# Lathe Bearings



## parvum (30 Jul 2010)

Hello all I've been a lurker for some time but I think this may be of use to those of us who refurb old machines. Having been traumatised by the quote for new bearings for a Union Jubilee by my local branch of BSL £75 for two albeit imperial ball races, I found Simply Bearings via google .They supplied both bearings, including postage and packing for £25 and delivered within 48 hrours, brilliant service. The old girl no longer sounds like a cement mixer and will be making designer firewood for another fifty years.


----------



## como (30 Jul 2010)

Hi parvum, welcome to the forum.


I need to change the bearings on my jubilee, do you have a part number for the replacement bearings?


----------



## parvum (31 Jul 2010)

Hi Como . The bearings are as follows:Head stock end LJ.1-1/8.2RS.EU This a single row rubber shielded bearing and and after fitting the bearing on the shaft I removed the inboard seal to allow grease from the screw down greaser to enter the bearing, but leaving the outer seal in place to protect from dust ingress.Tail stock bearing is NLJ1.1-1/8 this is double row self aligning bearing.If you have not done this replacement before, watch out for the double one on top of another grub screw fitting on the pulley wheel!
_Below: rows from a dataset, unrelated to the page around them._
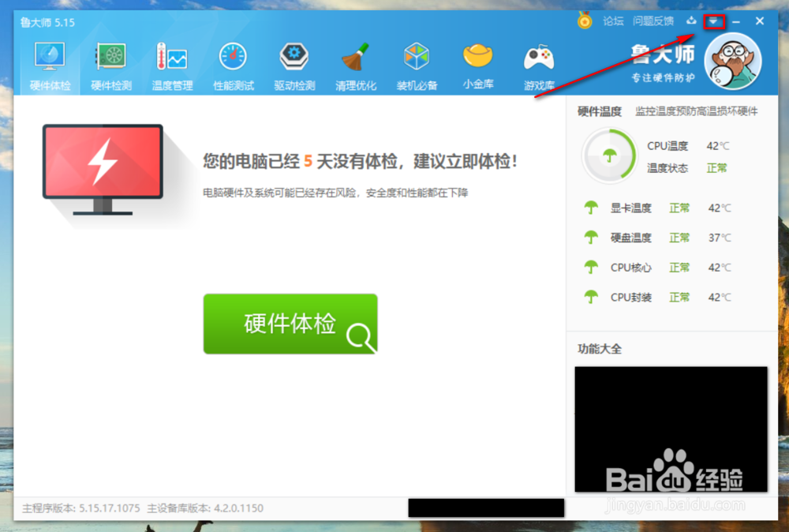Open the main menu dropdown arrow
The width and height of the screenshot is (789, 532).
(712, 21)
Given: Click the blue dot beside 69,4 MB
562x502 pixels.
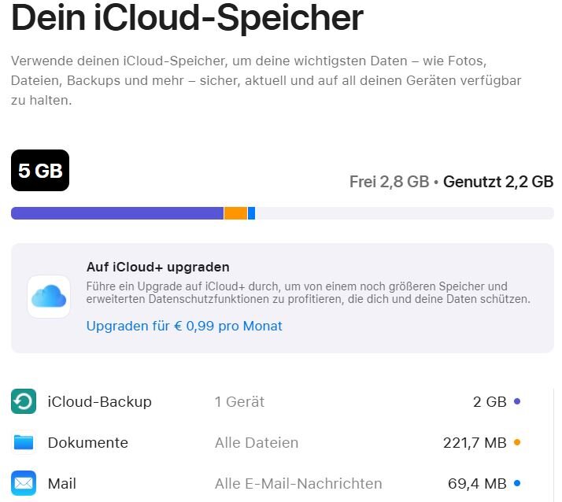Looking at the screenshot, I should pyautogui.click(x=517, y=483).
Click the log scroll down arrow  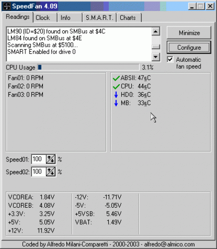[x=156, y=57]
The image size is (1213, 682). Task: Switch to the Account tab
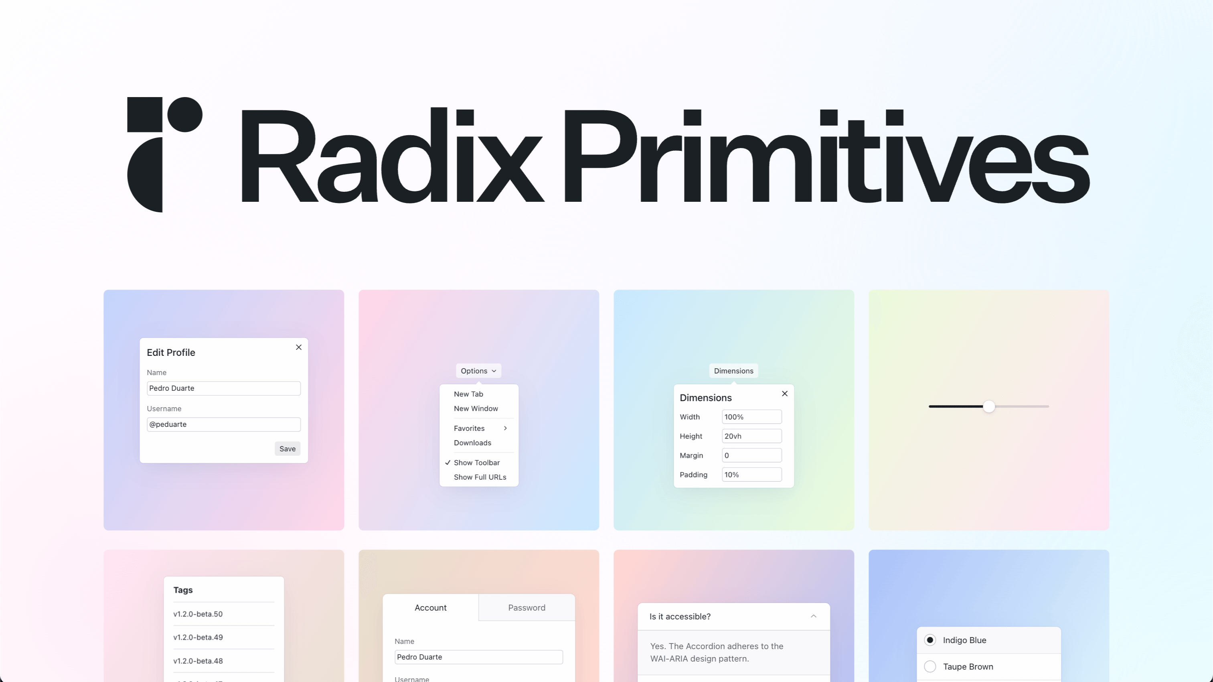(431, 607)
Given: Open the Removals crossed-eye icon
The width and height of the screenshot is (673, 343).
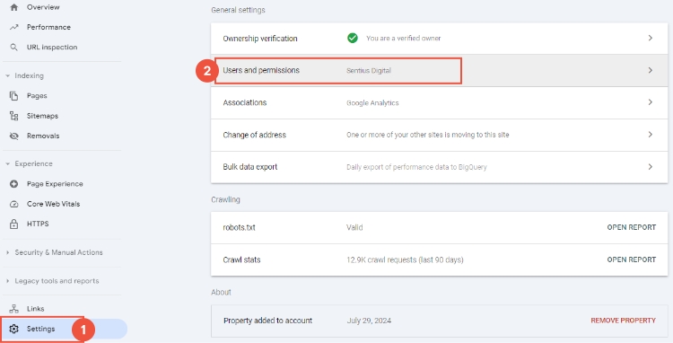Looking at the screenshot, I should (x=14, y=136).
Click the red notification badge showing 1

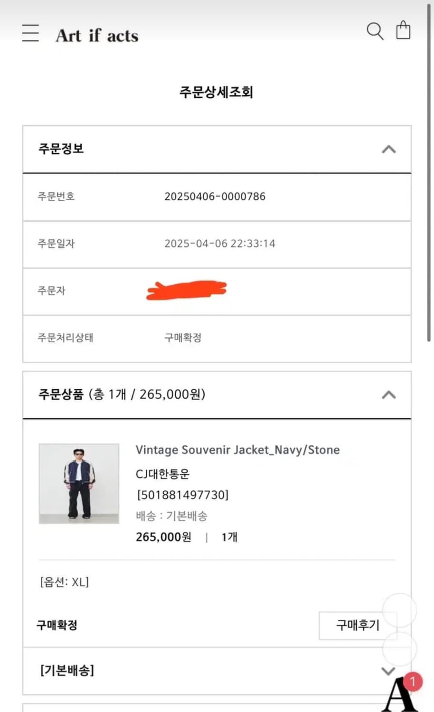point(413,682)
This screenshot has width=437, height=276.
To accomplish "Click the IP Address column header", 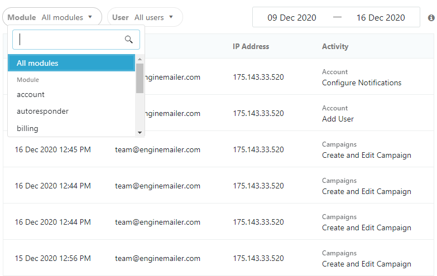I will click(x=251, y=47).
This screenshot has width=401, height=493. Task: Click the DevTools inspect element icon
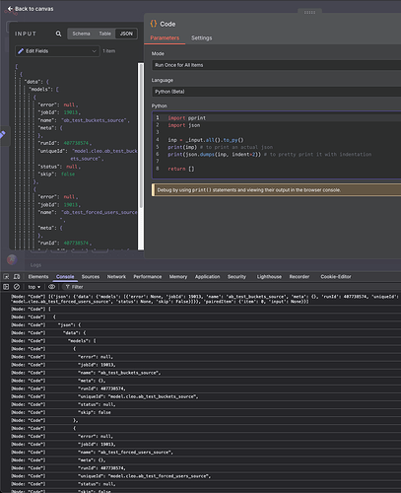coord(6,277)
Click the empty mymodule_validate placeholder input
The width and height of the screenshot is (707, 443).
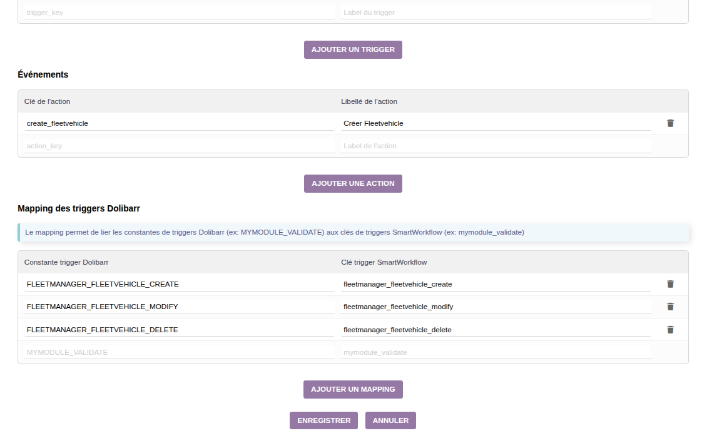pyautogui.click(x=496, y=352)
I did not spot this for a while and could not understand why the spindle would not drift out. I also found it helpful to lap the spindle withe old headstock bearing and the rear bearing carrier/retainer to make a firm push fit rather than a hammer fit as this gives the bearing a fighting chance when fitting up on final assembley.Good luck and may your grub screws come out easily!

If you have'nt broken it you not hitting it hard enough.


regards parvum


----------



## como (31 Jul 2010)

Thanks for the info parvum, it's much appreciated  

How easy was it to remove your old bearings from the shaft? Did you need to use a bearing puller or do they just tap off?


----------



## parvum (31 Jul 2010)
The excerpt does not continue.